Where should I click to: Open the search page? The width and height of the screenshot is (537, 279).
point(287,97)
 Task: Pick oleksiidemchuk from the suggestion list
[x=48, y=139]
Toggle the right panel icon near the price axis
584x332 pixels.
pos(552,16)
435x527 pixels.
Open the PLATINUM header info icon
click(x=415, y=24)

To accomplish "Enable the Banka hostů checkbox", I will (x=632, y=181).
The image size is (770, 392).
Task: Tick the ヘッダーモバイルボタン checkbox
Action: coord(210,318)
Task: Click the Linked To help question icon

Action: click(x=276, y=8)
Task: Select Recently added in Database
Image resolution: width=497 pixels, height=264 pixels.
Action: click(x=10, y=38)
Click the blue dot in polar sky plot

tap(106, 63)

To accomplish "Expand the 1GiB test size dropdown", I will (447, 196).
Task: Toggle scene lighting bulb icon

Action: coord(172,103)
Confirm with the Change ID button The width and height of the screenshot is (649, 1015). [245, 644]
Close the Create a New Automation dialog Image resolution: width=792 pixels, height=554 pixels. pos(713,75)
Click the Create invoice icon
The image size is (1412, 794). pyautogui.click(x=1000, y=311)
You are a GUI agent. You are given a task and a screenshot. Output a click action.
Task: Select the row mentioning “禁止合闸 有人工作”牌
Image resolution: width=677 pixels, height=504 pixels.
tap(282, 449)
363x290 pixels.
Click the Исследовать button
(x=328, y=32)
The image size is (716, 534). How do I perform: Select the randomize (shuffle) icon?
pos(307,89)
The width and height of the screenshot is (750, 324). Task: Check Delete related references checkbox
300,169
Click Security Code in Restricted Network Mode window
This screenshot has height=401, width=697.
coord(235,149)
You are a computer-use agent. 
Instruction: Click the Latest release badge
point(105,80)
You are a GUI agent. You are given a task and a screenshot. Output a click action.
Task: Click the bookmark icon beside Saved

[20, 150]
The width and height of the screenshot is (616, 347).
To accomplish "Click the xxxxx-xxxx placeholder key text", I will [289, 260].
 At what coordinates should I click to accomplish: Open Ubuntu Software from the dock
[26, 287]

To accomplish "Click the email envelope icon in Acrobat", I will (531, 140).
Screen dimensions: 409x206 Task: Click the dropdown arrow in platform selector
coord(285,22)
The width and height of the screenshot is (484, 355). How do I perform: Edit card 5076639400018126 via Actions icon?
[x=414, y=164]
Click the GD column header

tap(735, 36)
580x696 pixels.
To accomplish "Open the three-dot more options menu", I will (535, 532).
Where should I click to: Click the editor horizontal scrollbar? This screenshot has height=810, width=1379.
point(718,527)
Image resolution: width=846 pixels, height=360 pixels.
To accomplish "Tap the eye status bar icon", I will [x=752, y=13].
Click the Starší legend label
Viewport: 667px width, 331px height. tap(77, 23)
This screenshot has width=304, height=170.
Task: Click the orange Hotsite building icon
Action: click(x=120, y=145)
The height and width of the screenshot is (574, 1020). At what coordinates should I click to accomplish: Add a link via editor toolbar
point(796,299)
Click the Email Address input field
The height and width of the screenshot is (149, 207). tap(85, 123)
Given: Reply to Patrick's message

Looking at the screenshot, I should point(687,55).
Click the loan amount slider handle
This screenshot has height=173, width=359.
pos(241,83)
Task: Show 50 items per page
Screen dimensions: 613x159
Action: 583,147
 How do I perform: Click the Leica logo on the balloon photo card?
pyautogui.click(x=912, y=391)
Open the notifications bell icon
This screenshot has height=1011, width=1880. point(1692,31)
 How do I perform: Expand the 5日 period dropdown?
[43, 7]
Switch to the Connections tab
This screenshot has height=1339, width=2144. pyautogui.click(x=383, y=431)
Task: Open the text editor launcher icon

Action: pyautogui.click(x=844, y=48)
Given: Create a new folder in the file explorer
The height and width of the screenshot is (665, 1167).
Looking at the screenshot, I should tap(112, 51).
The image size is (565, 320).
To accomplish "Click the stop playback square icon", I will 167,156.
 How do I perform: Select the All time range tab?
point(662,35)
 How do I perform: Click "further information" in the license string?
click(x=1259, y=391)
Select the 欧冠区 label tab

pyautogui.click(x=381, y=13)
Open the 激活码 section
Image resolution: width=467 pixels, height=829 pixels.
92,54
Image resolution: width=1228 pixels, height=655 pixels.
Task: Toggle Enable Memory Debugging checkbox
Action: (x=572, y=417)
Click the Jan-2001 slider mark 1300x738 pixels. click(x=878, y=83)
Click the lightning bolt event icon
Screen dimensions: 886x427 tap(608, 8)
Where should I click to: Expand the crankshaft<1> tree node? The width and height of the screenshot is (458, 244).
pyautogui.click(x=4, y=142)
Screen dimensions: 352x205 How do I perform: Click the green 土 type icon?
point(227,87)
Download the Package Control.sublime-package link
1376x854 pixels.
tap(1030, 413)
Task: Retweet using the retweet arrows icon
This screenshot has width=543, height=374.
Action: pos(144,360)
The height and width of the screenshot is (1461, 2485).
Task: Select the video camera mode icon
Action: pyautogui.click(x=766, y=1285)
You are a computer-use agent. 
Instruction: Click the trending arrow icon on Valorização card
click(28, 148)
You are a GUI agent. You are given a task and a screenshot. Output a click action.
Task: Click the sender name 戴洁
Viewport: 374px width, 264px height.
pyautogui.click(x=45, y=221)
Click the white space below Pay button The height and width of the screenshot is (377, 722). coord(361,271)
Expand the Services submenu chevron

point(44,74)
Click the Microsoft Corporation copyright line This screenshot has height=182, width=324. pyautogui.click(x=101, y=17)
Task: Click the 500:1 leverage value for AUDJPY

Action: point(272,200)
# # # #
REQUIREMENTS>
Rewrite every item above with "GUI agent" swapped for "interface agent", leaving everything else as it is.

RESPONSE TO THIS EXERCISE>
Where should I click to: Open the search page? The width and height of the screenshot is (537, 279).
point(287,97)
 Task: Pick oleksiidemchuk from the suggestion list
[x=48, y=139]
Toggle the right panel icon near the price axis
584x332 pixels.
pos(552,16)
435x527 pixels.
Open the PLATINUM header info icon
click(x=415, y=24)

To accomplish "Enable the Banka hostů checkbox", I will (x=632, y=181).
The image size is (770, 392).
Task: Tick the ヘッダーモバイルボタン checkbox
Action: coord(210,318)
Task: Click the Linked To help question icon

Action: click(x=276, y=8)
Task: Select Recently added in Database
Image resolution: width=497 pixels, height=264 pixels.
Action: click(x=10, y=38)
Click the blue dot in polar sky plot

tap(106, 63)

To accomplish "Expand the 1GiB test size dropdown", I will (447, 196).
Task: Toggle scene lighting bulb icon

Action: coord(172,103)
Confirm with the Change ID button The width and height of the screenshot is (649, 1015). [245, 644]
Close the Create a New Automation dialog Image resolution: width=792 pixels, height=554 pixels. pos(713,75)
Click the Create invoice icon
The image size is (1412, 794). pyautogui.click(x=1000, y=311)
You are a interface agent. You are given a task and a screenshot. Output a click action.
Task: Select the row mentioning “禁止合闸 有人工作”牌
Image resolution: width=677 pixels, height=504 pixels.
tap(282, 449)
363x290 pixels.
Click the Исследовать button
(x=328, y=32)
The image size is (716, 534). How do I perform: Select the randomize (shuffle) icon?
pos(307,89)
The width and height of the screenshot is (750, 324). Task: Check Delete related references checkbox
300,169
Click Security Code in Restricted Network Mode window
This screenshot has height=401, width=697.
coord(235,149)
You are a computer-use agent. 
Instruction: Click the Latest release badge
point(105,80)
You are a interface agent. You are given a task and a screenshot. Output a click action.
Task: Click the bookmark icon beside Saved

[20, 150]
The width and height of the screenshot is (616, 347).
To accomplish "Click the xxxxx-xxxx placeholder key text", I will [289, 260].
 At what coordinates should I click to accomplish: Open Ubuntu Software from the dock
[26, 287]

To accomplish "Click the email envelope icon in Acrobat", I will (531, 140).
Screen dimensions: 409x206 Task: Click the dropdown arrow in platform selector
coord(285,22)
The width and height of the screenshot is (484, 355). How do I perform: Edit card 5076639400018126 via Actions icon?
[x=414, y=164]
Click the GD column header

tap(735, 36)
580x696 pixels.
To accomplish "Open the three-dot more options menu", I will (535, 532).
Where should I click to: Click the editor horizontal scrollbar? This screenshot has height=810, width=1379.
point(718,527)
Image resolution: width=846 pixels, height=360 pixels.
To accomplish "Tap the eye status bar icon", I will [x=752, y=13].
Click the Starší legend label
Viewport: 667px width, 331px height. tap(77, 23)
This screenshot has width=304, height=170.
Task: Click the orange Hotsite building icon
Action: click(x=120, y=145)
The height and width of the screenshot is (574, 1020). At what coordinates should I click to accomplish: Add a link via editor toolbar
point(796,299)
Click the Email Address input field
The height and width of the screenshot is (149, 207). tap(85, 123)
Given: Reply to Patrick's message

Looking at the screenshot, I should point(687,55).
Click the loan amount slider handle
This screenshot has height=173, width=359.
pos(241,83)
Task: Show 50 items per page
Screen dimensions: 613x159
Action: 583,147
 How do I perform: Click the Leica logo on the balloon photo card?
pyautogui.click(x=912, y=391)
Open the notifications bell icon
This screenshot has height=1011, width=1880. point(1692,31)
 How do I perform: Expand the 5日 period dropdown?
[43, 7]
Switch to the Connections tab
This screenshot has height=1339, width=2144. pyautogui.click(x=383, y=431)
Task: Open the text editor launcher icon

Action: pyautogui.click(x=844, y=48)
Given: Create a new folder in the file explorer
The height and width of the screenshot is (665, 1167).
Looking at the screenshot, I should tap(112, 51).
The image size is (565, 320).
To accomplish "Click the stop playback square icon", I will 167,156.
 How do I perform: Select the All time range tab?
point(662,35)
 How do I perform: Click "further information" in the license string?
click(x=1259, y=391)
Select the 欧冠区 label tab

pyautogui.click(x=381, y=13)
Open the 激活码 section
Image resolution: width=467 pixels, height=829 pixels.
92,54
Image resolution: width=1228 pixels, height=655 pixels.
Task: Toggle Enable Memory Debugging checkbox
Action: (x=572, y=417)
Click the Jan-2001 slider mark 1300x738 pixels. click(x=878, y=83)
Click the lightning bolt event icon
Screen dimensions: 886x427 tap(608, 8)
Where should I click to: Expand the crankshaft<1> tree node? The width and height of the screenshot is (458, 244).
pyautogui.click(x=4, y=142)
Screen dimensions: 352x205 How do I perform: Click the green 土 type icon?
point(227,87)
Download the Package Control.sublime-package link
1376x854 pixels.
tap(1030, 413)
Task: Retweet using the retweet arrows icon
This screenshot has width=543, height=374.
Action: pos(144,360)
The height and width of the screenshot is (1461, 2485).
Task: Select the video camera mode icon
Action: pyautogui.click(x=766, y=1285)
You are a computer-use agent. 
Instruction: Click the trending arrow icon on Valorização card
click(28, 148)
You are a interface agent. You are given a task and a screenshot. Output a click action.
Task: Click the sender name 戴洁
Viewport: 374px width, 264px height.
pyautogui.click(x=45, y=221)
Click the white space below Pay button The height and width of the screenshot is (377, 722). coord(361,271)
Expand the Services submenu chevron

point(44,74)
Click the Microsoft Corporation copyright line This screenshot has height=182, width=324. pyautogui.click(x=101, y=17)
Task: Click the 500:1 leverage value for AUDJPY

Action: point(272,200)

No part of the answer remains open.